On its website, Renovo touts her success, describing her as a “college-educated professional with desires of earning more than her day job can pay for.”

The land bank bought a ranch house in Niles for $149,474 from Fannie Mae and sold it to Harper — who got a $199,000 loan from Renovo — for $152,974. About five months later, she sold the property for $419,000. In one of her other deals with the land bank, she bought a home in Brookfield for $155,953, got a $336,000 loan from Renovo and resold the house for $529,000.

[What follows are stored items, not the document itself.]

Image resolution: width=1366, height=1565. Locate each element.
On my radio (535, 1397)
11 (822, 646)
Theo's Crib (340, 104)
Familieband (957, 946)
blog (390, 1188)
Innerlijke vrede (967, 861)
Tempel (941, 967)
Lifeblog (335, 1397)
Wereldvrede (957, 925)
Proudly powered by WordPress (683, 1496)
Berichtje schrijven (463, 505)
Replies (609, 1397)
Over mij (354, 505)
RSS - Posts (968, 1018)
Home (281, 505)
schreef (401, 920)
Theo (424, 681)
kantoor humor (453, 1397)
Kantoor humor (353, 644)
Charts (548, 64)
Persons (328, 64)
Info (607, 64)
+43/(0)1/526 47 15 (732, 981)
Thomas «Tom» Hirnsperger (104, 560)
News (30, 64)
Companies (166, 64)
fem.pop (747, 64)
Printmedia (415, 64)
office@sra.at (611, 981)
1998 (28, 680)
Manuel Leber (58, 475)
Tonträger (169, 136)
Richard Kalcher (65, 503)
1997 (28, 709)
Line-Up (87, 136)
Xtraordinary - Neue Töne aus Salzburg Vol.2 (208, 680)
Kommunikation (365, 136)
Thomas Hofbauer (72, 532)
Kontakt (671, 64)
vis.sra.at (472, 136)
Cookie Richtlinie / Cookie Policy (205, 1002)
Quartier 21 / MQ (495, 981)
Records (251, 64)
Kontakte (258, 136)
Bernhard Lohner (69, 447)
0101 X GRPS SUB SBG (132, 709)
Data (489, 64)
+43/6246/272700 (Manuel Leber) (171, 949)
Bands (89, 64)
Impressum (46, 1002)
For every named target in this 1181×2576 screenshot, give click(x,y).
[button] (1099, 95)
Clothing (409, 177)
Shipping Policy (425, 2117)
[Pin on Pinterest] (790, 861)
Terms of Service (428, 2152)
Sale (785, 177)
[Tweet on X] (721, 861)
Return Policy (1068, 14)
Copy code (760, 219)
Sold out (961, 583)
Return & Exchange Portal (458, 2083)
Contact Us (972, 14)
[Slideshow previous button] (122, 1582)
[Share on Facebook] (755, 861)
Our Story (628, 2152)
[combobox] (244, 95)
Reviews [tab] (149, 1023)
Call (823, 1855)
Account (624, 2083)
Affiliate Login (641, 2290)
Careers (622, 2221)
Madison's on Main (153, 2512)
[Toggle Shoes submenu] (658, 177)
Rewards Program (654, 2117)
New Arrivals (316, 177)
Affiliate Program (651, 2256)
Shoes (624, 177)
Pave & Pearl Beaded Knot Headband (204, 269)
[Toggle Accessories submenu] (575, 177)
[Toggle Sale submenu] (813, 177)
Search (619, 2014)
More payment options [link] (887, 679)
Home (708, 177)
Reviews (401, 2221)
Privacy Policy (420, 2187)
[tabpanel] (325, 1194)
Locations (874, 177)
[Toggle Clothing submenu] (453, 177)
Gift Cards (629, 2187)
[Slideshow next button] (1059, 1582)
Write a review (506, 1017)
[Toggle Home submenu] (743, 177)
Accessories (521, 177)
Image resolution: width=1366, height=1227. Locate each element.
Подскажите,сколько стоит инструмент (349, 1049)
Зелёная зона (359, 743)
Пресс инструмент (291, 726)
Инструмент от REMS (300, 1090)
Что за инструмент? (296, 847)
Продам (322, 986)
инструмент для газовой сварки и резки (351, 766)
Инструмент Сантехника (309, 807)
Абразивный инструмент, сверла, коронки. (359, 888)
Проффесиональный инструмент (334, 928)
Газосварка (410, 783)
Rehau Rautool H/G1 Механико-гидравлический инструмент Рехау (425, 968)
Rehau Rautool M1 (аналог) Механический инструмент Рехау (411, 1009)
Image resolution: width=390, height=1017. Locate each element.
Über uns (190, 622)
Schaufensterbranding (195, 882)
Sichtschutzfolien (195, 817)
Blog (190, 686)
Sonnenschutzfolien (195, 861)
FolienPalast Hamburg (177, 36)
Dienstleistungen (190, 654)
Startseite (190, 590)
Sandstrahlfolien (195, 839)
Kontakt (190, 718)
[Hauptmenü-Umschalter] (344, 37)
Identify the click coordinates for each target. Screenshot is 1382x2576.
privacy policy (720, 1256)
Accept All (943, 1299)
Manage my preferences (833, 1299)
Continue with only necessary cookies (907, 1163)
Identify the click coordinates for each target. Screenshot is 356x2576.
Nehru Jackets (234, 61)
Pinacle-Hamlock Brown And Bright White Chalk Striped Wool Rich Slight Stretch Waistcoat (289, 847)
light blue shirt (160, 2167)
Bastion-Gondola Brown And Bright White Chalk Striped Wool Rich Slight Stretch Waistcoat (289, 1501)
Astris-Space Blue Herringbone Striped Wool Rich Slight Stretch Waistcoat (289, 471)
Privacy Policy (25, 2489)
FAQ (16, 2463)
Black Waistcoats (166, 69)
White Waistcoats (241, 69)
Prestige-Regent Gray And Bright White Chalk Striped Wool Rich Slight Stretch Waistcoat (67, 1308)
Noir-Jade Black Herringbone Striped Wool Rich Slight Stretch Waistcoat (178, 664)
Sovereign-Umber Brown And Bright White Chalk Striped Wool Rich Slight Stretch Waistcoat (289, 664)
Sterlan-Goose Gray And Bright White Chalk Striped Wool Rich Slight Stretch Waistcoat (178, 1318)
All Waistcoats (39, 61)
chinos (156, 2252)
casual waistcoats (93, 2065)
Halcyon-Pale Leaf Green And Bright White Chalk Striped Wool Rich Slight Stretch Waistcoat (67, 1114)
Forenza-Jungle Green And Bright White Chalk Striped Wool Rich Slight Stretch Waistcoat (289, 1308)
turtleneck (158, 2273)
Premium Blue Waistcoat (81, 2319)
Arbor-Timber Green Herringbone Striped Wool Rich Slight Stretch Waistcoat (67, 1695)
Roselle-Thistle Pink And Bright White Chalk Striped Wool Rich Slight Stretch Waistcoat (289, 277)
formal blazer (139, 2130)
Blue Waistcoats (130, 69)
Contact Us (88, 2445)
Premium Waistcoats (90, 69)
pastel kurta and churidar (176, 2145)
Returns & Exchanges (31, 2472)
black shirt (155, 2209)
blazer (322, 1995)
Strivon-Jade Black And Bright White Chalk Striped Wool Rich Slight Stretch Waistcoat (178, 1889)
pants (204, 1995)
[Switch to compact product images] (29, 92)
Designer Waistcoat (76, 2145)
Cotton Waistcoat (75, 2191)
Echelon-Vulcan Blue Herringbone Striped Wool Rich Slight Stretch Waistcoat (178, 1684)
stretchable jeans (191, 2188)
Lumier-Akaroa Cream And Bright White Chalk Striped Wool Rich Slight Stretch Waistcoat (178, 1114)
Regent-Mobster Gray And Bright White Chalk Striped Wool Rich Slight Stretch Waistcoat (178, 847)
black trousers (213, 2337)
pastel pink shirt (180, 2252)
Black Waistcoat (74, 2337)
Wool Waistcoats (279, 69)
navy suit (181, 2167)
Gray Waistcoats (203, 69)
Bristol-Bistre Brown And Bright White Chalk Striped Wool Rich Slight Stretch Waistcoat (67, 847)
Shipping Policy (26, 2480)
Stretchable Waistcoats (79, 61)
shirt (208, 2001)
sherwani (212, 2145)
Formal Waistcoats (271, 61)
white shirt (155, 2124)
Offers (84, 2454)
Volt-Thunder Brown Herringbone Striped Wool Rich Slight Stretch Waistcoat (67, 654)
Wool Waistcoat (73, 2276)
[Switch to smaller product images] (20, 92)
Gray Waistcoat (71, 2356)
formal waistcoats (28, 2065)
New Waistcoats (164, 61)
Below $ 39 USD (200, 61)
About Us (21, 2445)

CCLBA_Niles_Deal_edited.png

  • Evolution Properties LLC, a Lake in the Hills developer, has tapped Renovo to finance 11 of the 25 properties it bought from the land bank. The land bank sold two of those homes each at a $29,000 loss. The developer bought one of them for $100,000 and sold it for $200,000 and paid $65,720 for the other and sold it for $245,000.
  • Mike Tassone of Naperville, the owner of DNV Solutions and DNV Properties, used Renovo to finance four land bank properties in Chicago in 2018. Tassone turned to Renovo after federal regulators shut down his previous lender, Washington Federal Bank for Savings, over a massive fraud scheme weeks after the bank’s president John Gembara was found hanged in a customer’s Park Ridge home. Tassone had declared bankruptcy in 2012.
  • Two multi-unit buildings that Renovo financed didn’t get flipped right away. Instead, they became Section 8 rentals. Plan Real Estate bought one of them, on the city’s Northwest Side in Avondale, from the land bank for $147,346 — $3,500 more than it cost the county agency. It sold the building last month for $625,000.